Thai police sting nets alleged Golden Triangle drug kingpin

BANGKOK, Thailand (AFP) – A controversial and colourful former guerilla fighter long accused of playing a key role in the Golden Triangle drugs trade was arrested during a sting operation Tuesday, Thai police said.

Laota Seanlee, who is believed to be 79, was allegedly caught trying to sell 20 kilogrammes of crystal meth to undercover officers from his home in a village on Thailand’s border with Myanmar.

The rugged hills of northern Thailand form part of the notorious Golden Triangle drug-producing zone that includes parts of Myanmar and Laos.

Its cartels are some of the most prolific drug producers in the world, trafficking heroin, methamphetamine and other synthetic drugs.

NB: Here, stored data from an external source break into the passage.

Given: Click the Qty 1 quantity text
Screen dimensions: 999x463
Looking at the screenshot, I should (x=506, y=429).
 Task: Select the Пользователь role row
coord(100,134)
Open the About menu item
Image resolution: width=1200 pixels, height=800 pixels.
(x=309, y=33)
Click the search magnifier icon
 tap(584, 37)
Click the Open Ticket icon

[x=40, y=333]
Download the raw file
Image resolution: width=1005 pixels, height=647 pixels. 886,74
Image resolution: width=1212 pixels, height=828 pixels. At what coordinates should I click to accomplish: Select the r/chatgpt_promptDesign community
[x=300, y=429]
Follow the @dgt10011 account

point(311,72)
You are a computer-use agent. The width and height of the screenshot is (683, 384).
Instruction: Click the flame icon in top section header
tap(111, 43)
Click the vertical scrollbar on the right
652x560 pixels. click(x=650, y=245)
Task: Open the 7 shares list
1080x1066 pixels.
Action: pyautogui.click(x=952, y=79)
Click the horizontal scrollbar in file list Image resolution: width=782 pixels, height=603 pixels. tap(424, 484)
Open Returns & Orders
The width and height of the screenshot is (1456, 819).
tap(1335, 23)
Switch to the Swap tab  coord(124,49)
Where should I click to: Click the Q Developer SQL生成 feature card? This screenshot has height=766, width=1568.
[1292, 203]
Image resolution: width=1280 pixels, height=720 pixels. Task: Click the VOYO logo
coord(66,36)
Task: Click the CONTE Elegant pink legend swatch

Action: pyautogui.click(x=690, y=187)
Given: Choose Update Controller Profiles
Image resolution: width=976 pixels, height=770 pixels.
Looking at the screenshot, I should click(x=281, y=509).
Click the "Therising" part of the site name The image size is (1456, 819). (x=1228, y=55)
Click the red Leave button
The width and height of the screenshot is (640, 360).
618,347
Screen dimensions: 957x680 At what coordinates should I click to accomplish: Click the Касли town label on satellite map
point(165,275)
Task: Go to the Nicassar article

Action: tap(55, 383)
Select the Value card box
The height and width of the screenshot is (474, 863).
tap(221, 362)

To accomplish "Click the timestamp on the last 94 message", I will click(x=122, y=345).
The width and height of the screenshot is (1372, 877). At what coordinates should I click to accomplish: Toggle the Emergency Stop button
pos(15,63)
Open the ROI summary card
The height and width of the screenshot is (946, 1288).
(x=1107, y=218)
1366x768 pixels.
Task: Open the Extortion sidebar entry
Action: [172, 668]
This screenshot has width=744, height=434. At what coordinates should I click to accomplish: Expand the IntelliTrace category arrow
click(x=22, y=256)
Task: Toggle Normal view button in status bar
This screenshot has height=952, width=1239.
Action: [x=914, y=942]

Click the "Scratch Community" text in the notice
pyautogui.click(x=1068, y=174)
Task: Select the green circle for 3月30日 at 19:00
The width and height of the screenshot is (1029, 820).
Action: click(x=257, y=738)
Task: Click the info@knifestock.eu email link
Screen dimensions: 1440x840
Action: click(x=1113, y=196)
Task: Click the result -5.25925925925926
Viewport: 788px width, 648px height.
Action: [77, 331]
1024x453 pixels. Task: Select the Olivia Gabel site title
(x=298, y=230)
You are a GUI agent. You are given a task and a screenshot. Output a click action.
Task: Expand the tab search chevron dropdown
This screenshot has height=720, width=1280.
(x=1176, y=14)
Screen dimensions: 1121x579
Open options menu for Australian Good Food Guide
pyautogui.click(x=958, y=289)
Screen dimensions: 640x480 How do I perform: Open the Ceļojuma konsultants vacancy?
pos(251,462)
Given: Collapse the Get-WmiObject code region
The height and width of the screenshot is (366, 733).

Yet high profile arrests are rare.

Compared to their counterparts in Central and Latin America, hit hard by infighting or law enforcement successes, Golden Triangle cartel leaders have remained relatively unmolested for decades.

Police arrested Laota and 13 others, including family members, on Tuesday morning, parading them in front of local media.

Laota sat with his arms behind his back as police laid out cash, pistols, shotguns and plastic wrapped blocks of the drugs.

“We followed and investigated and we did a sting operation,” Police Major General Sommai Kongvisaisuk, told reporters.

“Laota took our money and returned 20 kilogrammes of crystal meth to us.”

Laota has been arrested before but authorities have never managed to make drug trafficking charges stick. In the early 2000s he spent four years in jail on trafficking charges but was acquitted in 2007.

In a 2011 interview with the Bangkok Post he gave details of his remarkable life.

An ethnic Lisu, a minority from southwest China, Laota said he joined the anti-communist Kuomintang as a child soldier and rose up through the ranks.

He later fought against Thailand’s communist insurgency in the 1970s in exchange for sanctuary.

His village home lies just across the border from Myanmar territory controlled by the powerful United Wa State Army, a rebel militia accused of being major drug producers and traffickers.

In the 2011 interview he said he knew Wei Hsueh-kang, a Wa commander with a $2 million United States bounty on his head.

But he denied ever being involved in drug trafficking himself and said he simply traded petrol, food and other supplies with the group.

In recent years he opened an eponymous coffee store — Lao Ta Coffee — visited by more intrepid travellers journeying across Thailand’s north.

Law enforcement agencies have warned that drug production in the Golden Triangle has increased in recent years, with surging methamphetamine smuggling now adding to the traditional illicit opium trade.

According to the United Nations Office on Drugs and Crime (UNODC), meth seizures in East and Southeast Asia near quadrupled between 2009-2014. Opium production has tripled in the last ten years.